No, there is no association between any 4 of these variables.


5.0 Bonus: Age and GPA

Is there a correlation with age and GPA?

Since these are both continuous variables as we previously saw, we will use a correlation test. Let’s take an average of the mid-semester and end-semester GPAs.

data <- data %>% 
  rowwise() %>% #to perform functions across rows, rather than across columns   
  mutate(avg_gpa = mean(c(group1_pre_gpa, group1_post_gpa)))

Checking their distribution:

shapiro.test(data$group1_age)
## 
##  Shapiro-Wilk normality test
## 
## data:  data$group1_age
## W = 0.95069, p-value = 0.0009214
shapiro.test(data$avg_gpa)
## 
##  Shapiro-Wilk normality test
## 
## data:  data$avg_gpa
## W = 0.97754, p-value = 0.08538

GPA is normally distributed, age is not. Hence, we cannot use a parametric test.

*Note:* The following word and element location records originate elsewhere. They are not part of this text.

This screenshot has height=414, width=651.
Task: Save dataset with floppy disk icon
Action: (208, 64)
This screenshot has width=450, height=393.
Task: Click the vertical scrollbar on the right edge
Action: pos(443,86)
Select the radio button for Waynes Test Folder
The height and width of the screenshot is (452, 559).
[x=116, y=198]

We will go with the Spearman’s rank order correlation test to check for any correlation between these two.

cor.test(data$group1_age, data$avg_gpa, method ="spearman")
## Warning in cor.test.default(data$group1_age, data$avg_gpa, method = "spearman"):
## Cannot compute exact p-value with ties
## 
##  Spearman's rank correlation rho
## 
## data:  data$group1_age and data$avg_gpa
## S = 169390, p-value = 0.871
## alternative hypothesis: true rho is not equal to 0
## sample estimates:
##         rho 
## -0.01644122

The p-value shows that there is no significant correlation between these two variables, and the rho parameter indicates a very slight inverse/negative correlation.


6.0 Knit your file!

While we save our code in .rmd or .md files, we can use the knit option (Ctrl + Shift + K) to render our .rmd (rmarkdown) output in HTML, PDF or Word files. Try it!